Mientras intento escribir este artículo se escucha la extrañeza del silencio urbano. Calles hechas para el ruido y el movimiento convertidas en ductos callados y vacíos. El presidente de México habla tratando de demostrar que su Gobierno actúa con responsabilidad y transparencia. El Gobierno de los Estados Unidos declara una emergencia sanitaria. La cabeza de una dependencia nacida para defender a ese país de los terroristas da la cara frente a la crisis provocada por un virus desconocido. Los medios informan de la propagación de una incógnita terrible: un virus del que poco se sabe, pero que puede ser mortal. Las organizaciones internacionales son más toscas que los gobiernos en el manejo de la información: hay que estar preparados para lo peor, dicen. La situación tiene potencial pandémico. La incertidumbre, el temor no se quedan detrás de la puerta: todo se percibe de modo distinto. ¿Es normal este estornudo? ¿Este dolor que siento en la garganta es indicio de otra cosa?
No es el momento de evaluar si el Gobierno actuó con la prontitud necesaria, con la energía debida, con la determinación que las circunstancias imponían. Carecemos de la información necesaria para elogiar o criticar la acción del Gobierno mexicano. Lo que merece un comentario en esta hora de urgencia, es el reto que plantan frente a nosotros los nuevos peligros como éste, el de la gripe porcina. Eso que llamamos modernidad tuvo como imagen del futuro una prosperidad despejada y tranquila: la razón habría de liberarnos de las desgracias del azar, de los azotes de la naturaleza. La casa de mañana nos pondría a salvo de los infortunios que padecían los primitivos: inundaciones, terremotos, guerras, pestes. Una casa a prueba de cualquier desgracia. Pues bien, si la modernidad llegó no nos entregó nunca esa tranquilidad; si ya se fue, lo que nos abastece su sustituto es una avalancha de flagelos, de contingencias, de agresiones, de incertidumbres. Con buena razón, el sociólogo alemán Ulrich Beck habla de nuestra sociedad como la "sociedad del riesgo." La producción de riqueza, los avances tecnológicos se acompañan de una abundante producción de peligros.
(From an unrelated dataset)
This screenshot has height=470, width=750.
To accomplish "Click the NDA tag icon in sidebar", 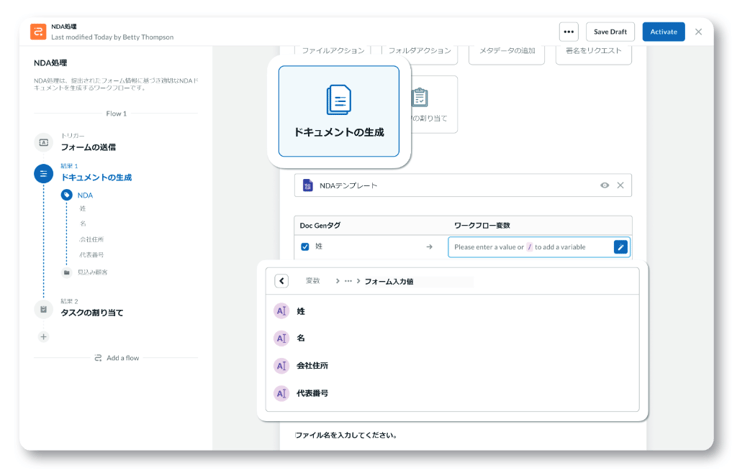I will pyautogui.click(x=67, y=195).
Por supuesto, no es la era moderna la que inventa el riesgo. El azar amenazante ha existido siempre. La novedad es que los riesgos de ahora tienen escala planetaria. A lo largo de los siglos, muchas comunidades en la historia han devastado sus recursos naturales y han vuelto insostenible su sociedad. Pero ahora el cambio climático afecta a todos, a quienes han depredado sus bosques y a quienes los han cuidado. Estar lejos del desaseado no es alivio. Lo que se haga en una punta del continente puede rebotar de inmediato en el otro extremo. Las fronteras políticas son absolutamente irrelevantes para la atención de los peligros contemporáneos. Lo mismo puede decirse de las epidemias financieras o de los contagios virales. La naturaleza de los riesgos que nos angustian es también distinta. Ya no podemos decir que se trata de riesgos que son resultado de alguna insuficiencia tecnológica, de información insuficiente o de falta de previsión, de retrasos o vestigios de la premodernidad. Es la misma modernización la que ha producido y propagado las inseguridades que nos marcan. Vivimos en la sociedad del riesgo, apunta Beck, porque las fuerzas predominantes en la historia contemporánea son las consecuencias imprevisibles de éste o aquel accidente.
Nuestro futuro está marcado por la inseguridad. Nuestra sobrevivencia (la palabra no es exagerada) depende de nuestra capacidad para anticipar y responder a los riesgos. La política encuentra aquí exigencias portentosas: anticipar lo que es apenas previsible, reaccionar con prontitud ante diagnósticos imprecisos e información incompleta. A los dispositivos tradicionales del poder-la imposición de medidas coercitivas- tiene que sumarse un instrumental gastado, pero indispensable: la comunicación persuasiva. Por decreto se puede cerrar la frontera, pero será imposible legislar el hábito. En nuestro caso, la clausura temporal de las escuelas el viernes pasado habrá sido una medida pertinente. Será insuficiente si el Gobierno no logra trasmitir a la población la necesidad de cambiar costumbres para prevenir la propagación del mal. Esas son las dos vertientes de la acción gubernamental: aplicación de medidas obligatorias y difusión de información para alertar a la población. Al final del día, el Gobierno es impotente ante los nuevos riesgos si no es capaz de convocar a la gente. Una palabra olvidada reaparece como dispositivo fundamental para la eficacia política en estos tiempos: confianza. Si el poder público no es capaz de alimentar el crédito de la ciudadanía, si permite que su palabra se deprecie resultará inerme frente a los riesgos que vienen.